• [Consignes]:
(a) Répondez à ces questions sur le texte consacré à l'origine du père Noël :
(i) Dans quoi macèrent les gâteaux aux fruits de Matante Poêle ?
(ii) Quel jour tombait la fête de Nicolas de Myre ?
(iii) À quelle fête le don de cadeaux a-t-il été déplacé ?
(b) Extrayez du texte consacré à l'origine du père Noël le passage qui commence à « Vot’ Matante Poêle, entécas, a » et se termine à « tounes de Noël. ».
(c) Poursuivez le texte consacré à l'origine du père Noël à partir de l'endroit où il s'arrête.

Bon, w’est encore rendus à Noël.
Vot’ Matante Poêle, entécas, a trippe : mes gâteaux aux fruits macèrent dans’boisson, mes cadeaux sont emballés pis Mononc Poêle est déjà à boutte de m’entendre chanter des tounes de Noël.
Les enfants aussi, y trippent : sont fous comme des balais en attendant que le père Noël vienne leur porter leux étrennes en dessous du sapin.
Mais d’où c’est qui t’sort, lui, le père Noël?
C’t’un peu compliqué, mais en gros, c’est parti d’un saint du quatrième siècle : Nicolas de Myre, le saint patron des enfants. Au Moyen-Âge, le jour de sa fête – le 6 décembre – les parents donnaient des cadeaux aux flos en son honneur.
Après ça, au 16e siècle, y’a du monde qui ont commencé à trouver que le vénérage d’un tapon d’saints, ça commençait à ressembler aux païens qui ont plusieurs dieux. Faique comme le monde auraient chiâlé si on leur avait dit d’arrêter ben sec la tradition de la Saint-Nicolas, ben le donnage de cadeaux a été déménagé à Noël pour que ça soit associé au p’tit Jésus à place.

(Entrées du jeu de données)
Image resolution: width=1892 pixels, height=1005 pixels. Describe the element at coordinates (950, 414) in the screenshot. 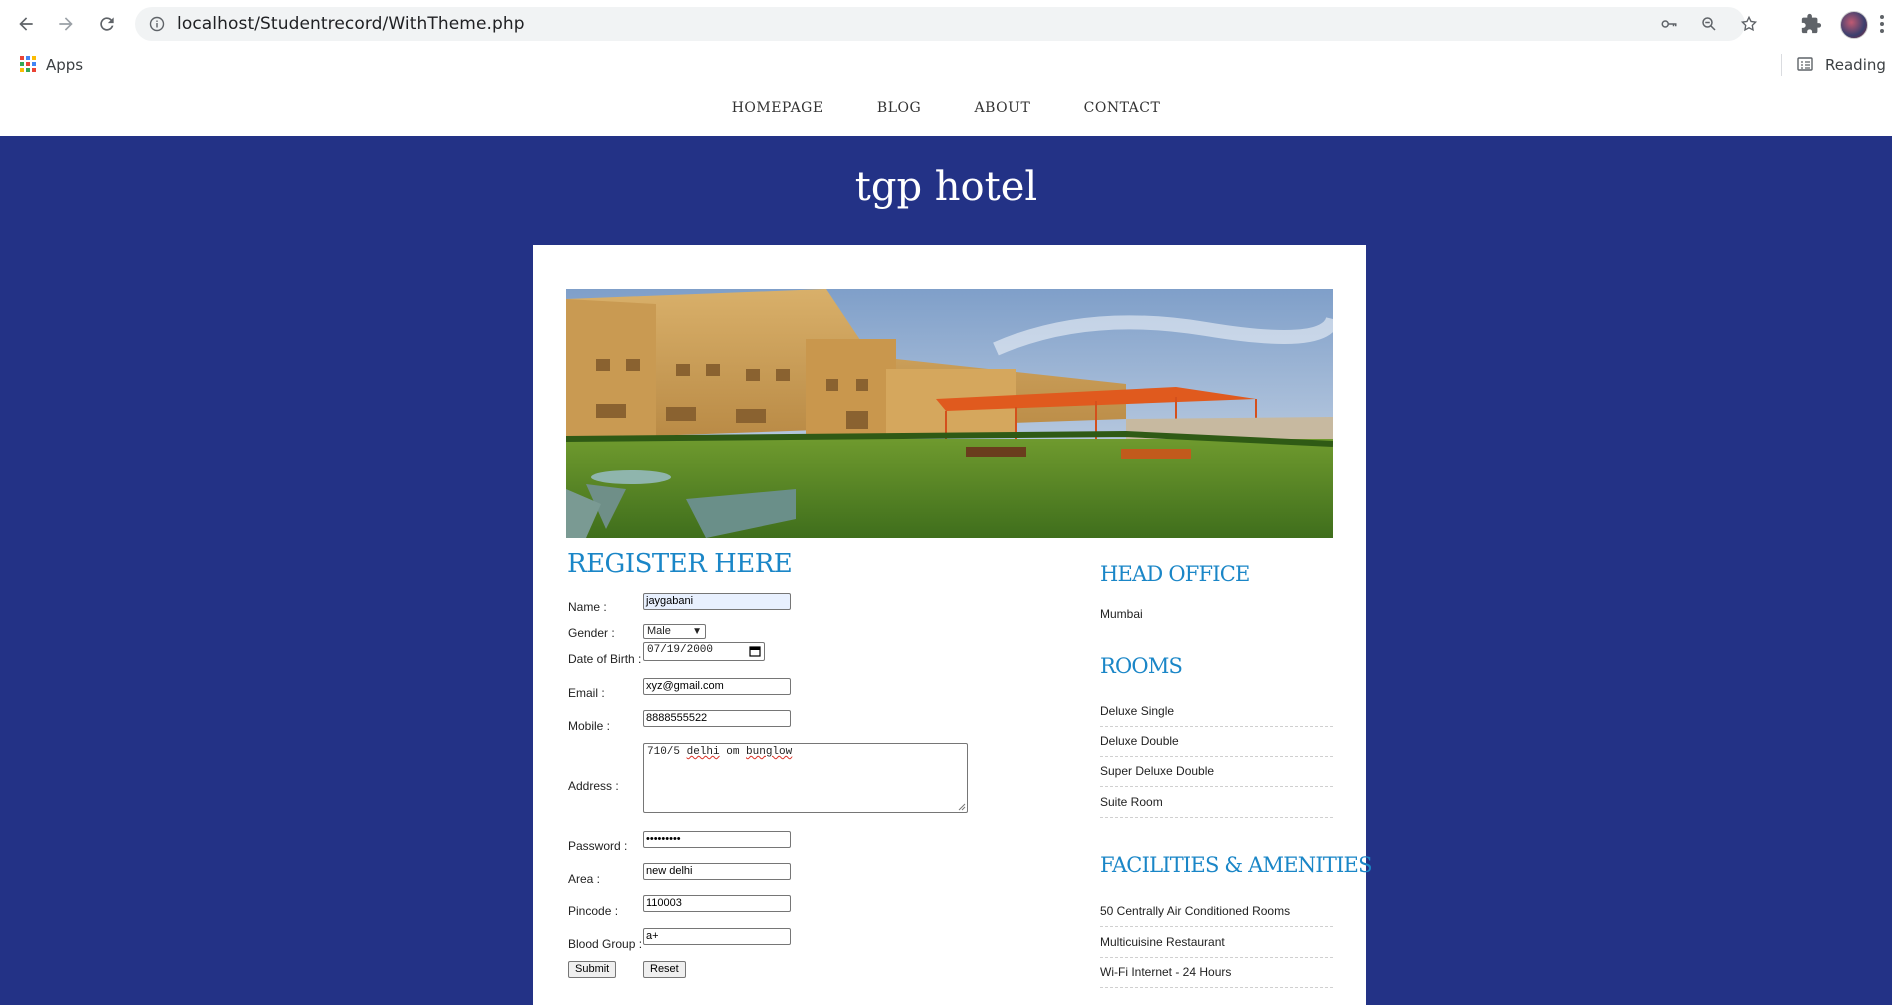

I see `hotel-banner-image` at that location.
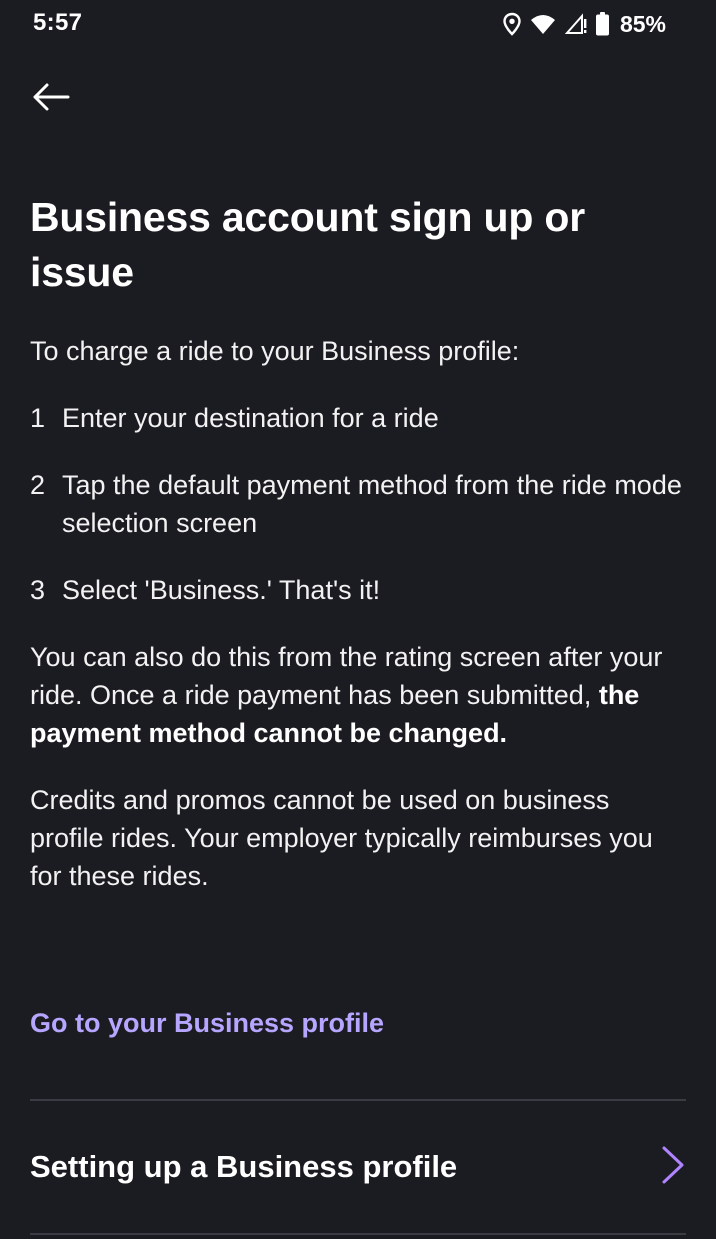 This screenshot has height=1239, width=716. I want to click on step-text: Select 'Business.' That's it!, so click(222, 590).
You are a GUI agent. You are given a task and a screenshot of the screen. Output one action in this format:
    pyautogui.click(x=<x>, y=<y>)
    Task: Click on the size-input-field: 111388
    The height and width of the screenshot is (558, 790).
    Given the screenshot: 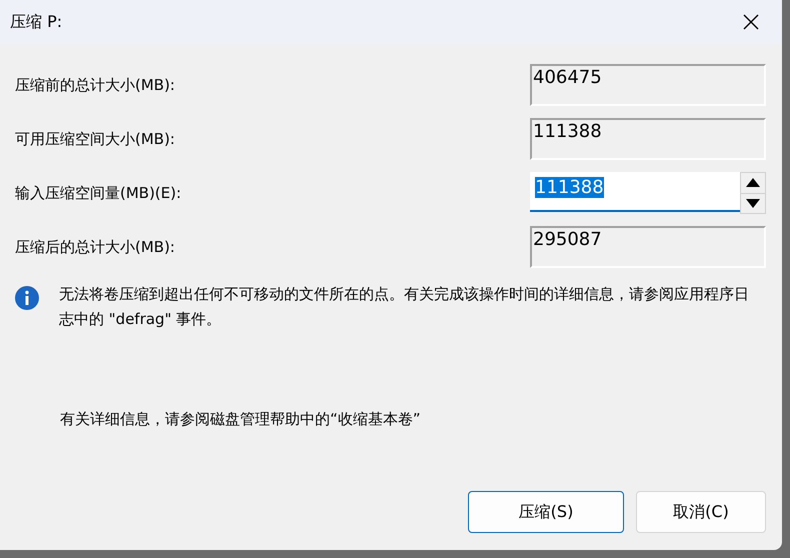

• [Réponses fournies]:
(a)
(i) Dans la boisson.
(ii) Le 6 décembre.
(iii) À Noël.

(b)
Vot’ Matante Poêle, entécas, a trippe : mes gâteaux aux fruits macèrent dans’boisson, mes cadeaux sont emballés pis Mononc Poêle est déjà à boutte de m’entendre chanter des tounes de Noël.

(c)
Après, ben là, y’a plein d’influences pis de coutumes qui se sont mélangées, du « Father Christmas » joyeux et soûlon des Anglais aux traditions des Pays-Bas en passant par l’Odin des Vikings, pis, avec un coup de pouce de Coca-Cola, on s’est ramassés avec le bonhomme qu’on connaît aujourd’hui.
Mais le saint Nic du quatrième siècle, là, y’avait fait quoi de spécial? Pas mal d’affaires, ça a d’lair. Selon la légende, y’était tout le temps après sauver tout le monde – un vrai superhéros! Mais y’était pas doux. Oohhh, non!
Nicolas de Myre naquit au troisième siècle à Patare, dans la Turquie d’à c’t’heure. Pis y’était précoce, le p’tit vlimeux : le jour de sa naissance, y se leva deboutte tu seul pour recevoir le baptême, pis y refusait de prendre le sein de sa mère les jours de jeûne prescrits par l’Église.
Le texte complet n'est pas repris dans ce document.